Gulf | Bahrain
Stop unjust execution, says Bahraini body
A political association at the centre of a controversy in Bahrain after it set up a condolence house for former Iraqi president Saddam Hussain, yesterday blasted an Iraqi move to increase former vice-president Taha Yassin Ramadan's life sentence to death.
Manama: A political association at the centre of a controversy in Bahrain after it set up a condolence house for former Iraqi president Saddam Hussain, yesterday blasted an Iraqi move to increase former vice-president Taha Yassin Ramadan's life sentence to death.
"The decision to turn the life imprisonment into a death sentence is part of a US-Iranian agreement to eliminate all Iraqi icons and leaders held by the US occupiers," the Nationalist Rally Association said in a statement.
Ramadan was sentenced to life imprisonment on November 5, but an appeal court ruled his previous sentence was too lenient and returned his case to the High Tribunal, demanding he be sentenced to death.
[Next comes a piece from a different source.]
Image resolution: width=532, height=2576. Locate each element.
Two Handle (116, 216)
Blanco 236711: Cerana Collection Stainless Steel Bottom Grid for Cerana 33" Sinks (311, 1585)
But the association, expressing concern that Ramadan would be executed by the Green Zone government said that the trial was "a parody of justice" and that the court could not present a single piece of evidence against him.
"We call upon all national, regional and international activists, associations and organisations to use whatever means they have to stop the unjust execution of Taha Yassin Ramadan and, subsequently, of the other prisoners," the statement said.
Former Iraqi vice-premier Tariq Aziz should be granted freedom at least on medical grounds, the society added.
"He has been detained without charge and his health has been deteriorating while the occupation forces have consistently refused to provide him with the treatment he needs."
Aziz, a 70-year-old Chaldean Catholic from a Babylonian branch of the Church pleaded on January 12 with Pope Benedict XVI to act as a guarantor for him to be released on bail and to be allowed to live in Italy while awaiting trial.
The Nationalist Rally Association was firebombed earlier this month after it opened its headquarters to receive condolences for the ousted Iraqi president.